Sette le vittime dell’incendio divampato domenica mattina intorno alle 7 in una fabbrica di pronta moda a Prato. Non una fabbrica qualsiasi ma una prigione a tutti gli effetti che è diventata una trappola mortale. Le cause sono ancora da chiarire, potrebbe essere stato un mozzicone di sigaretta non accuratamente spento, una scintilla partita da un cortocircuito causato da una piccola stufa o di una fuga di gas proveniente dal cucinino fatiscente. In realtà, la vera causa è sotto gli occhi di tutti: l’indifferenza. Tutti, non solo i toscani, sappiamo che a Prato c’è un’altissima concentrazione di cinesi che lavorano ininterrottamente soprattutto nel settore tessile, in condizioni disumane. Ma finora si è fatto sempre troppo poco.

Le prime ricostruzioni lasciano senza parole, perché non ci sono molte parole per descrivere la disumanità delle condizioni di vita e di morte di queste persone, così disperate da rinunciare a tutto, anche alla vita, per sopravvivere lavorando ininterrottamente. E lo fanno anche per un euro all’ora o 40 centesimi a vestito. E il racket cinese ha una parte importante in tutto ciò: manodopera usa e getta a costo zero, sempre reperibile. Le fiamme e il fumo si sono diffuse in brevissimo tempo a causa del fatto che i muri erano in cartongesso, i loculi dove questi invisibili vivevano erano in cartone. Fa rabbrividire il racconto di quei pompieri che hanno dovuto segare le grate di una finestra per prelevare quello che rimaneva del corpo di una vittima che ha tentato disperatamente di trovare salvezza nell’ossigeno ma che invece è stata uccisa dal monossido di carbonio e divorato dalle fiamme. C’era anche un bambino nel capannone.

La Procura di Prato ha aperto un’inchiesta e i capi d’accusa sono: omicidio colposo plurimo, disastro colposo, omissione di norme di sicurezza e sfruttamento di mano d’opera clandestina. Ma tutto ciò non basta e a dirlo è il procuratore della Repubblica Piero Tony: “La maggior parte delle aziende sono organizzate così: è il far west” e prosegue: “I controlli sulla sicurezza e su ciò che è collegabile al lavoro, nonostante l’impegno di tutte le amministrazioni e delle forze dell’ordine, sono insufficienti. Siamo sottodimensionati: noi come struttura burocratica siamo tarati su una città che non esiste più, una città di 30 anni fa“.

Il presidente della Repubblica Giorgio Napolitano ha definito la situazione lavorativa di questo esercito di invisibili una “condizione di insostenibile illegalità e sfruttamento” e ha esortato non solo le amministrazioni locali ma anche le istituzioni nazionali ad avviare politiche diverse, più concentrate e con interventi diretti.
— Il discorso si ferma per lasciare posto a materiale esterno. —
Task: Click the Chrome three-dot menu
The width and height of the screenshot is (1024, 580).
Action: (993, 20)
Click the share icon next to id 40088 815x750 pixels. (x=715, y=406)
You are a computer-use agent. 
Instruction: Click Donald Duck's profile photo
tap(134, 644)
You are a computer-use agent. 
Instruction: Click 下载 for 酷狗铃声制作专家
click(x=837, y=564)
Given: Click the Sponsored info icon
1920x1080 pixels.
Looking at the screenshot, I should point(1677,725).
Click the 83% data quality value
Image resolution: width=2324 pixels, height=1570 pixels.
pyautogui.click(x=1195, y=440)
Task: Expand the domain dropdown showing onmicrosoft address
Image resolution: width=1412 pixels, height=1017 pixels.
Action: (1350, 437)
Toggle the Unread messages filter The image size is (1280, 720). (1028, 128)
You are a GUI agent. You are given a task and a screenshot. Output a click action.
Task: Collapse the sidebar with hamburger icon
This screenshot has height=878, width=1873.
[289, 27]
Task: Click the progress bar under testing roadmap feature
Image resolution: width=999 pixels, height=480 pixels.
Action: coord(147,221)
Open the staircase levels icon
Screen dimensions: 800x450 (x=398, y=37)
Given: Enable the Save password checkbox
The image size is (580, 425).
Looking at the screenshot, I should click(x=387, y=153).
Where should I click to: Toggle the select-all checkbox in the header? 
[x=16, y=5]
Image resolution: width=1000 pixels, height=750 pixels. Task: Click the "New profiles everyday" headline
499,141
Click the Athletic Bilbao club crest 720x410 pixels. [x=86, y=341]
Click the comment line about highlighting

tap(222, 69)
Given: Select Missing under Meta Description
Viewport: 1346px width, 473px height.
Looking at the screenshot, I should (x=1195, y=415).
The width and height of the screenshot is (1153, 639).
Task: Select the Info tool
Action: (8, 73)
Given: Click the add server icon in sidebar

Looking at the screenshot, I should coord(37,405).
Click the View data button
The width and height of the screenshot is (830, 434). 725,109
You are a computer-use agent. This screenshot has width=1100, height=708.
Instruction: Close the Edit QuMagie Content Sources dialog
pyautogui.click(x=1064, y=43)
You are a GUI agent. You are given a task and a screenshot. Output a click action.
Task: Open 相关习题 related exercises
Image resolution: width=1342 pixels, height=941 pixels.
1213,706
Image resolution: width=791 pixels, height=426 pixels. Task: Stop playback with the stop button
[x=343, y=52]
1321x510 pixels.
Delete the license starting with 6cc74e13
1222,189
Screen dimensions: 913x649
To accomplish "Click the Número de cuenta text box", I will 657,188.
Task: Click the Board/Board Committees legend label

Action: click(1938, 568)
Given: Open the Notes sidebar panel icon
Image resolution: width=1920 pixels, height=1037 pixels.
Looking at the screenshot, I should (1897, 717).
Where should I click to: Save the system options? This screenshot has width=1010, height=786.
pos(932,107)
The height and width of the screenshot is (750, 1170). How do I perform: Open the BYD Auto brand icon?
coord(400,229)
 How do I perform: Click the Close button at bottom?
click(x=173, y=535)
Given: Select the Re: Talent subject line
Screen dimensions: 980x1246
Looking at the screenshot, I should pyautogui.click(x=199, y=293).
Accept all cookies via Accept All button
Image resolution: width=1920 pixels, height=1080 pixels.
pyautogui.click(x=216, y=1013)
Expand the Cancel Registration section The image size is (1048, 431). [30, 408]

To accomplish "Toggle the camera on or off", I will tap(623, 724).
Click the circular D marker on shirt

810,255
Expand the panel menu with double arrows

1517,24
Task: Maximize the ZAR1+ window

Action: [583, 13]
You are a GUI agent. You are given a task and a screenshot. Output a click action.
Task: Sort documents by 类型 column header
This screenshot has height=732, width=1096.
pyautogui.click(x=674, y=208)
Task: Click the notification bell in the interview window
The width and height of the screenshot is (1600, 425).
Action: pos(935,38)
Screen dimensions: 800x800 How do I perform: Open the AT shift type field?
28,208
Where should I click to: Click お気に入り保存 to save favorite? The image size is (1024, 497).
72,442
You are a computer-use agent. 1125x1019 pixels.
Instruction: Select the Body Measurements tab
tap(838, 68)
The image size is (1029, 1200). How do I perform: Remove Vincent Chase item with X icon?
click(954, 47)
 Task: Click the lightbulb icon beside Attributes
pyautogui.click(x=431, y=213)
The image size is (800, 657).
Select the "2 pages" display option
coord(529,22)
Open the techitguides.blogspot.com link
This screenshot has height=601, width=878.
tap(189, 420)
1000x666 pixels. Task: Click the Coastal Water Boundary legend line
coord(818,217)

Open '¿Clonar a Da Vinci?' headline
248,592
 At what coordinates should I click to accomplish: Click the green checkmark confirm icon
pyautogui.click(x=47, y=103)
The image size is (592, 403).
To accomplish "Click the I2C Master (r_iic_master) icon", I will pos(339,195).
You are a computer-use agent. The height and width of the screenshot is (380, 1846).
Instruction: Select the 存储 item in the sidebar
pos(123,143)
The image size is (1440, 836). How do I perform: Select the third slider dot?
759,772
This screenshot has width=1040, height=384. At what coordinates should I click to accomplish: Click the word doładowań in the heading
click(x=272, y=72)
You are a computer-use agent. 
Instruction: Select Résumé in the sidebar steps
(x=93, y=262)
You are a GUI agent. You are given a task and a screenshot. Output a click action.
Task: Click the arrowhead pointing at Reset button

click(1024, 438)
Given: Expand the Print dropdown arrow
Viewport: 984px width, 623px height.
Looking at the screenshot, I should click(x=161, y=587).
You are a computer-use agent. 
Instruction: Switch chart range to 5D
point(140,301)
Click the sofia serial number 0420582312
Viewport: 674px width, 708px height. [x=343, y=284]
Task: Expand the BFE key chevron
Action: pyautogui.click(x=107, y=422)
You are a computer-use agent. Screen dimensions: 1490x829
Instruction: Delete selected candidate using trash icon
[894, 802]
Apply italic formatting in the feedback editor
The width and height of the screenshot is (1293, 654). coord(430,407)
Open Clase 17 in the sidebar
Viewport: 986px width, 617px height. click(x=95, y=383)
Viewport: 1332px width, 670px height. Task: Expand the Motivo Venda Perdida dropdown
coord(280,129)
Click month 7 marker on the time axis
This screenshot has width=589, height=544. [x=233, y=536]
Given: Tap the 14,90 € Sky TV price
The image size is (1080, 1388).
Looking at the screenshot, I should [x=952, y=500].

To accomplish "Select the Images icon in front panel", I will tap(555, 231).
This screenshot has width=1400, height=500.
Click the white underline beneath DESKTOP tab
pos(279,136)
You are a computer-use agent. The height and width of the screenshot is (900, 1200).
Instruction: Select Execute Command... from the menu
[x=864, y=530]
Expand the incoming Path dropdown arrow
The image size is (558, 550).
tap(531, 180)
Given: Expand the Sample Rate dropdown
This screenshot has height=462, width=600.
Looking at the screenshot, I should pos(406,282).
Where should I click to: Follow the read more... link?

Possono essere i mancati finanziamenti alle forze dell’ordine una delle concause di questa tragedia? Molti dei cinesi presenti nella fabbrica e salvatisi dal rogo sono senza nome, risultano fantasmi nel nostro Paese. Da dove di può iniziare? Forse dalla stessa fabbrica che ha preso fuoco domenica mattina e da quella accanto. Non è e non deve diventare solo un fatto giuridico come il reato di clandestinità ma una questione di dignità, di dignità per gli italiani perché è qui che sono morte queste persone e qui che continuano a sopravvivere a ritmi impossibili. Spesso schiavi di un debito che difficilmente riusciranno a ripagare.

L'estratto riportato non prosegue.